Every intimate relationship involves power dynamics.
Individuals and couples run into trouble when they use power unconsciously, or use power to manipulate. We see too many relationships in which people use power defensively, creating distance, inducing guilt or confusion—while denying they’re doing so. Other people use power tactics (such as withdrawal and denial) to prevent disagreements of any kind, often believing they’re caretaking the relationship.
This seminar will examine the many ways adults use power—and how the therapist can help clients see and even change their dynamics. We’ll discuss how chronic conflict about particular topics, such as parenting, money, or sex, is often an unacknowledged struggle over power. Power struggles can also erupt when couples should really be talking about their contrasting value systems or relationship goals. We’ll look at several examples of how power struggles typically play out in relationships, including infidelity, pornography and household chores—and effective clinical responses.

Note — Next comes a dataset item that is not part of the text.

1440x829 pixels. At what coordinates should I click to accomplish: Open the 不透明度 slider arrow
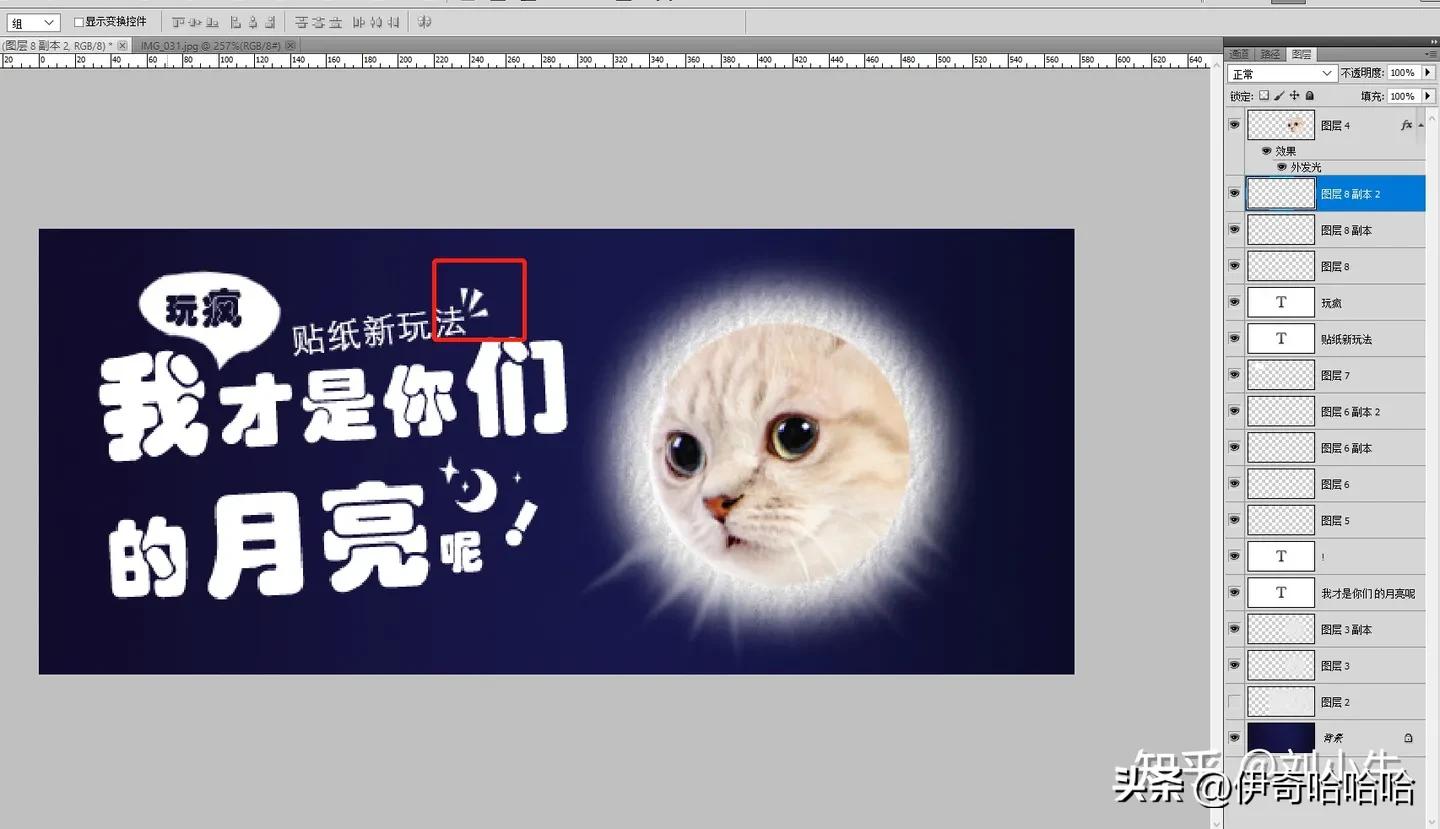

We’ll talk about the role of agreements and integrity in supporting one’s self-esteem and in making relationships work. We’ll examine the common phenomena of chronic “forgetting,” of strategic incapacity, and of trivializing others’ upset over broken agreements—classic passive-aggressive behaviors. Conversely, we’ll also examine how narratives of non-entitlement and victimhood help keep people stuck.
Finally, we’ll examine how unacknowledged power dynamics (both in and out of bed) can interfere with sexual relationships, often leading to low desire and dysfunction.